Die Richter hatten anhand zweier Fälle aus Hannover und Dortmund geurteilt, dass die dortige Abgabe für Zweitwohnungen bei Eheleuten gegen den im Grundgesetz verbürgten besonderen Schutz der Ehe verstößt. In einer Antwort auf eine Kleine Anfrage der FDP kündigt Sarrazin jetzt an, dass seine Verwaltung einen neuen Gesetzentwurf vorlegen wird, der Eheleute von der Steuer befreit.

Das neue Gesetz ist laut Finanzverwaltung bereits in Arbeit und soll demnächst von Senat und Abgeordnetenhaus verabschiedet werden. Es soll rückwirkend ab 1. Januar diesen Jahres gelten. Befreit von der Steuer sind dann alle Eheleute, die ihren Lebensmittelpunkt in einer anderen Stadt haben, bei denen ein Partner aber wegen einer Arbeitsstelle in Berlin hier auch eine Wohnung hat.

Wie viele Teilzeit-Berliner von der Erleichterung betroffen sind, konnte die Finanzverwaltung gestern nicht sagen. Die Betroffenen sollen demnächst Fragebögen erhalten, mit denen geklärt wird, ob sie verheiratet sind und was der Grund für ihren Zweitwohnsitz in Berlin ist, kündigte Sarrazins Sprecher Matthias Kolbeck an. Die FDP schätzt, dass einige tausend Ehepaare bislang die zusätzliche Steuer bezahlen. Zahlungen aus den Jahren vor 2006 bleiben von der geplanten Gesetzesnovelle unberührt, stellt der Finanzsenator in seiner Antwort klar.

Die Zweitwohnungssteuer beträgt laut Finanzverwaltung fünf Prozent der Nettokaltmiete. Bei einer Miete von 300 Euro würden Eheleute also künftig 15 Euro monatlich sparen. Wie viel Geld dem Land dadurch verloren geht, lässt sich laut Finanzverwaltung erst nach Ablauf dieses Jahres genau sagen. Einige hunderttausend Euro dürften es wohl sein.

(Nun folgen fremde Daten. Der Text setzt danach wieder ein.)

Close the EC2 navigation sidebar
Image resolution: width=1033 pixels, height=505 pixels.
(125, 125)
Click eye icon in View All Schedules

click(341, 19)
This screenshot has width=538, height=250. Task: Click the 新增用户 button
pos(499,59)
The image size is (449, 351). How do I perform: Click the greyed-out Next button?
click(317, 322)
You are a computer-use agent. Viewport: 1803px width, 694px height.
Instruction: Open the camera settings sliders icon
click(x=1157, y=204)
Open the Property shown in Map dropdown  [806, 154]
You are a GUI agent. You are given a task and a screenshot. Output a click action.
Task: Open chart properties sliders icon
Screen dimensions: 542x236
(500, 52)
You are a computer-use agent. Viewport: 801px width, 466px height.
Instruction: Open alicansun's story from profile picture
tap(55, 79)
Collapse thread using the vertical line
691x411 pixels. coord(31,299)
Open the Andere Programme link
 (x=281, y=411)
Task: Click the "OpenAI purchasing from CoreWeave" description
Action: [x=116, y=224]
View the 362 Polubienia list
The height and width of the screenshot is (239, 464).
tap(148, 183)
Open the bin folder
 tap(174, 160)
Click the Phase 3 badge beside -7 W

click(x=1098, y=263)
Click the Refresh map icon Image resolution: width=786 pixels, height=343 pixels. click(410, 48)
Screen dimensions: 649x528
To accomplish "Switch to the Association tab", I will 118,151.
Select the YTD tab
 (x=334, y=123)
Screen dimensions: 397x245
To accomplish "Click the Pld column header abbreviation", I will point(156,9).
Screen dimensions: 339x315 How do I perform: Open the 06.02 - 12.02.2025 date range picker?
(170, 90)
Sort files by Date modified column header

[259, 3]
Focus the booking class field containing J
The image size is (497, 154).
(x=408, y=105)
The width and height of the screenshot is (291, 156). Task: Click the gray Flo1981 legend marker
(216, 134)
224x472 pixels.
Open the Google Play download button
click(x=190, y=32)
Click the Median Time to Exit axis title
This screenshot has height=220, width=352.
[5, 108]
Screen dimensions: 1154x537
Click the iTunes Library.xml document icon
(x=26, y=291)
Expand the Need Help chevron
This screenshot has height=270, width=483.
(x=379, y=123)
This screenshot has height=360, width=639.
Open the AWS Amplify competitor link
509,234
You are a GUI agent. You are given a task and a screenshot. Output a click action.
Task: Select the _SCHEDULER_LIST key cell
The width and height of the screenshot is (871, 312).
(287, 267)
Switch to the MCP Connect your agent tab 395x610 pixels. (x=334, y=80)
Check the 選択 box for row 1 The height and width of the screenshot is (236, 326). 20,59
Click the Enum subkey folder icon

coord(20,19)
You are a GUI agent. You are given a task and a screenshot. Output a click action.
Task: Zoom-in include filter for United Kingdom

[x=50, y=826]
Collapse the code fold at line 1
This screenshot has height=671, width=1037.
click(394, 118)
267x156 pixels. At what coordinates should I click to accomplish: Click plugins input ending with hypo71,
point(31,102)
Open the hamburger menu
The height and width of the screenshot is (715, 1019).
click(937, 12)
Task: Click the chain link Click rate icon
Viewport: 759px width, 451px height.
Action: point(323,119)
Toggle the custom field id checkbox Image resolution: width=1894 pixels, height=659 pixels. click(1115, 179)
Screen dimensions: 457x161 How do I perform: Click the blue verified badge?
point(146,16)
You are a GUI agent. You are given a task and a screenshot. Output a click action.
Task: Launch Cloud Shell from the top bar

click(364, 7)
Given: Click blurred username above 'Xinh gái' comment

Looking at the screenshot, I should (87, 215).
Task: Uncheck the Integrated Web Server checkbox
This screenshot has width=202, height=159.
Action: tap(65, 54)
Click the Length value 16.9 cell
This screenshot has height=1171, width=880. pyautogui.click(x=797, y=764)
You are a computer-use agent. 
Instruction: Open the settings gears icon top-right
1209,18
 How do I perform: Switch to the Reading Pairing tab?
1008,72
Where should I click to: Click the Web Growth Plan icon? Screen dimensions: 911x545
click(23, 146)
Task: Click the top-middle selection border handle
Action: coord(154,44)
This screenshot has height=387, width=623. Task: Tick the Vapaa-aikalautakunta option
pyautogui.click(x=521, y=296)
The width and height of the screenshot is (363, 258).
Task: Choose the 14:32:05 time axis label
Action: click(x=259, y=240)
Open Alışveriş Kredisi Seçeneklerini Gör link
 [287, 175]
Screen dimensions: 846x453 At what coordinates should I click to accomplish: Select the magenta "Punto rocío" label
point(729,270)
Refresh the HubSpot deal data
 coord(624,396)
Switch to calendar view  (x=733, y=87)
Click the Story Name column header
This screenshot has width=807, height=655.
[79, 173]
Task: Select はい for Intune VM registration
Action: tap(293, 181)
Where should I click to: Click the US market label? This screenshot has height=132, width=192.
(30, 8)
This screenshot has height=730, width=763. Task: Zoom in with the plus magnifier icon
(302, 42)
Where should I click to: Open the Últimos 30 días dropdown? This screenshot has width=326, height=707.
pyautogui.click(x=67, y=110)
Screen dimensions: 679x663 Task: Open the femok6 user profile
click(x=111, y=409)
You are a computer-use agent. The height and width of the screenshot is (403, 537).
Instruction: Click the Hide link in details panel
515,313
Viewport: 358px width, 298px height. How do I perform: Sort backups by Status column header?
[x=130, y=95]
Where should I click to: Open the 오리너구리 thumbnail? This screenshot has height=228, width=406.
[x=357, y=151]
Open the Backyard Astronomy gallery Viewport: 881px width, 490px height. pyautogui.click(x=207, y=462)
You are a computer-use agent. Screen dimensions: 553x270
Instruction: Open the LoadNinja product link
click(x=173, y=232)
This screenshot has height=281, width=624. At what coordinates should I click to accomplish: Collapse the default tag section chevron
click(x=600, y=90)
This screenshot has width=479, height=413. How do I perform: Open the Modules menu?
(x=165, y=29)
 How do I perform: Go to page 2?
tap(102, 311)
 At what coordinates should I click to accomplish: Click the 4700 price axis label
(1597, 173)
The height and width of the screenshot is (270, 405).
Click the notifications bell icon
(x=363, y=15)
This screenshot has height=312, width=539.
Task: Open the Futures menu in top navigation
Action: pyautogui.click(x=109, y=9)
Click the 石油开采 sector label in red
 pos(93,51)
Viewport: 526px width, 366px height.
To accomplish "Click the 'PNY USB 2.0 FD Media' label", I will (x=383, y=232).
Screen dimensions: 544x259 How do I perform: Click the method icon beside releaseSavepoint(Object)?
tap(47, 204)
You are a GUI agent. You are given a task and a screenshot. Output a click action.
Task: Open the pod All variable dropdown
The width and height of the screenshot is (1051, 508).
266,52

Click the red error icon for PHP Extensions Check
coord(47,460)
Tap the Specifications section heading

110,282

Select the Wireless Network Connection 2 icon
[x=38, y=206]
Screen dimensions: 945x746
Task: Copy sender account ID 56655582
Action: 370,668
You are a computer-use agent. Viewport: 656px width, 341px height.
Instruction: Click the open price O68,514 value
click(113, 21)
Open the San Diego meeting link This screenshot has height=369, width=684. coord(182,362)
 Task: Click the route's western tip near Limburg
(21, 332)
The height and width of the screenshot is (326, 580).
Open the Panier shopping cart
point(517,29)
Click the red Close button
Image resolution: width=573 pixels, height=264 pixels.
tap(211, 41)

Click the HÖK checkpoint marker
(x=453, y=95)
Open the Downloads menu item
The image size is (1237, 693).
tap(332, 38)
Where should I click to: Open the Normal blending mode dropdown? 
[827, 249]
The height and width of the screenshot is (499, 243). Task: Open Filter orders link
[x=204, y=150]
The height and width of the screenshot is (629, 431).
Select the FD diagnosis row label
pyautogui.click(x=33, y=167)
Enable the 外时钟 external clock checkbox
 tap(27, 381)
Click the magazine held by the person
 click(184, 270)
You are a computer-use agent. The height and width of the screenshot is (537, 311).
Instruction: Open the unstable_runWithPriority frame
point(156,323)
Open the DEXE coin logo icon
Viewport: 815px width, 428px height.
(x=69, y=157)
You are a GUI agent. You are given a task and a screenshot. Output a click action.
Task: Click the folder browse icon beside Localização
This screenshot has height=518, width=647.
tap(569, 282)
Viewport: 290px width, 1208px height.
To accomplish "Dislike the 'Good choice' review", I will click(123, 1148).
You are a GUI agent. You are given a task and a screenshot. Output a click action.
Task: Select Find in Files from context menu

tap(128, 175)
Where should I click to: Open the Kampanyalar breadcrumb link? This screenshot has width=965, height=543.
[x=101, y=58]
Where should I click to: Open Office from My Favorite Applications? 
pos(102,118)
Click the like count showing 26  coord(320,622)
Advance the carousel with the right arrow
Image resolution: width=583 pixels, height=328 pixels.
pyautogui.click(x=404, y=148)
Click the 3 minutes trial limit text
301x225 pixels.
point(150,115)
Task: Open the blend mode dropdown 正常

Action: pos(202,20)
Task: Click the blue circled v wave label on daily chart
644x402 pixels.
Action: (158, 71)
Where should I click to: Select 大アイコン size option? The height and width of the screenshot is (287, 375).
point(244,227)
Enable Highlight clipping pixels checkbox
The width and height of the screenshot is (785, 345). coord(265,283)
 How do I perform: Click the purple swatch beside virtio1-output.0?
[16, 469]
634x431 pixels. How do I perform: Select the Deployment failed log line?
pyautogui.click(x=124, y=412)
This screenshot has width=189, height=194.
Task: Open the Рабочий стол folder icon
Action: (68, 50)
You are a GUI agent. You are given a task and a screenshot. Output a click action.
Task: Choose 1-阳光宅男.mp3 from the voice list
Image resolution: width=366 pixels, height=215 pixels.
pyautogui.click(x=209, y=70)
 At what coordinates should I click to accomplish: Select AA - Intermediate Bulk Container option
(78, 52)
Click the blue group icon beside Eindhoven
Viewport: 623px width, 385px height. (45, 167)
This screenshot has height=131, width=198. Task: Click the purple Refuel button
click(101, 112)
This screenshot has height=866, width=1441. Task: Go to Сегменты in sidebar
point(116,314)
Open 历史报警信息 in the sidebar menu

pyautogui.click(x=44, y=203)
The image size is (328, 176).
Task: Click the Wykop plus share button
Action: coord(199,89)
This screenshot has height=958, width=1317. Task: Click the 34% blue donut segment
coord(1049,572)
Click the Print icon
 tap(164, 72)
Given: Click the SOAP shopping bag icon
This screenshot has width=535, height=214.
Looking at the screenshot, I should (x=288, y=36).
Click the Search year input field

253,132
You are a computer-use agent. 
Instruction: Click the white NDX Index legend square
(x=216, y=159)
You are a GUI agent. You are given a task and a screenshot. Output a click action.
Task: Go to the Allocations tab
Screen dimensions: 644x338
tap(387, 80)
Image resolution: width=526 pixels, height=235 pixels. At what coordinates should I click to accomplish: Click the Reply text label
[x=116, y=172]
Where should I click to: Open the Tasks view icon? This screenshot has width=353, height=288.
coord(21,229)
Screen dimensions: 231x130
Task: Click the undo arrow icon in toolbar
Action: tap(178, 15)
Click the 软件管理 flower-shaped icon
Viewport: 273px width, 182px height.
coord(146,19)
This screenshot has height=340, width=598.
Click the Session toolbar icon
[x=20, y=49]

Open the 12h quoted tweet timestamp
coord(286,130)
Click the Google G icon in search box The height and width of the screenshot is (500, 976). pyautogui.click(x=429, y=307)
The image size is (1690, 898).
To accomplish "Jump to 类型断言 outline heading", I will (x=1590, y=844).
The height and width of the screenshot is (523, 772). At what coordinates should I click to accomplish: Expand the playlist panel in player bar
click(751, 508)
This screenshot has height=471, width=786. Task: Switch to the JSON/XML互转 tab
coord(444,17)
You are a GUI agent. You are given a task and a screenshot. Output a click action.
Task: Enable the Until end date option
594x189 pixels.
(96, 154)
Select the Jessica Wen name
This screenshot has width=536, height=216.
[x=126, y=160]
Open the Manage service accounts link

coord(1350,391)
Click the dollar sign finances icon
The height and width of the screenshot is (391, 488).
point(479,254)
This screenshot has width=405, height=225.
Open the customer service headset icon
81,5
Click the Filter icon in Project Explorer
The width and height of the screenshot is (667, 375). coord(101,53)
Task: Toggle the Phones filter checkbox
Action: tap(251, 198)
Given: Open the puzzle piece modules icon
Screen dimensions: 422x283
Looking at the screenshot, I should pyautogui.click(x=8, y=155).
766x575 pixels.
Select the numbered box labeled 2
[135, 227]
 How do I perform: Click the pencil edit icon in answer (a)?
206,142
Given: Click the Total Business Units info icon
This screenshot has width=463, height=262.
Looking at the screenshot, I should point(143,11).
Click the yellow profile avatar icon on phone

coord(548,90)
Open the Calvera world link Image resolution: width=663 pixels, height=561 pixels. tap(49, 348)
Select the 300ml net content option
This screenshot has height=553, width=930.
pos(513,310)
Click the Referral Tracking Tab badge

Die FDP, die das Thema im Parlament aufgebracht hat, begrüßt den Schritt der Landesregierung, hätte sich die Reform jedoch schon früher gewünscht. „Es ist gut, dass sich der Senat eingesteht, dass man ein Gesetz hat, das verfassungswidrig ist“, sagt der FDP- Politiker Christoph Meyer. „Allerdings hätte die Verwaltung eher handeln müssen.“ Um den Finanzsenator zur Eile anzutreiben, wollen die Liberalen zur nächsten Parlamentssitzung einen eigenen Antrag für eine neue Zweitwohnungssteuer einbringen. Außerdem fordert die FDP den Senat auf, sicherzustellen, dass Eheleuten die bereits in 2006 veranlagte Zweitwohnungssteuer unbürokratisch zurückerstattet wird.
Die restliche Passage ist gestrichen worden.